Time: 3:00 - 4:00pm
Venue: BR 3.02 Bancroft Road Teaching Rooms Peter Landin Building London E1 4NS
Magneto-Inductive Waves and Magnetic Resonance Imaging
Periodic structures have long been of interest in electrical engineering, and many different arrangements of reactive elements have been devised for signal transmission and filtering. Renewed interest in periodic electrical structures was sparked by the realisation they can act as artificial media with novel properties, such as negative permittivity, permeability or refractive index. Such has been the explosion of activity that ‘metamaterials’ is now an entire field.
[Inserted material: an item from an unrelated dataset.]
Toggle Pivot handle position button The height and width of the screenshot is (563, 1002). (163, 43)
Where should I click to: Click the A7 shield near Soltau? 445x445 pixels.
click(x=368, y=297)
Although many applications concentrate on exploitation of negative parameters (for example, perfect imaging and cloaking), other important engineering applications exist. In this talk, applications of a particular kind of metamaterial are described. This material supports magneto-inductive waves, which may easily be excited by precessing nuclear spins in magnetic resonance imaging. Theoretical background and experimental results are presented for passive and amplified MI waveguides. Applications in MRI are described, especially for patient protection in internal imaging. The long-term goal is early detection of cholangiocarcinoma (cancer of the biliary ductal system, which is epidemic in the Far East).
Biography: Richard Syms is Professor of Microsystems Technology and Head of the Optical and Semiconductor Devices Group in the EEE Dept, Imperial College London. He has published widely on holography, guided wave optics, electromagnetics and microengineering, and has developed a wide range of microdevices, including miniature quadrupole mass spectrometers and RF probes for magnetic resonance imaging. In 2001, he co-founded the spin-out company Microsaic Systems, which manufactures the world’s only desktop electrospray mass spectrometer. He is a Fellow of the Royal Academy of Engineering, the Institute of Physics and the Institute of Electrical Engineers.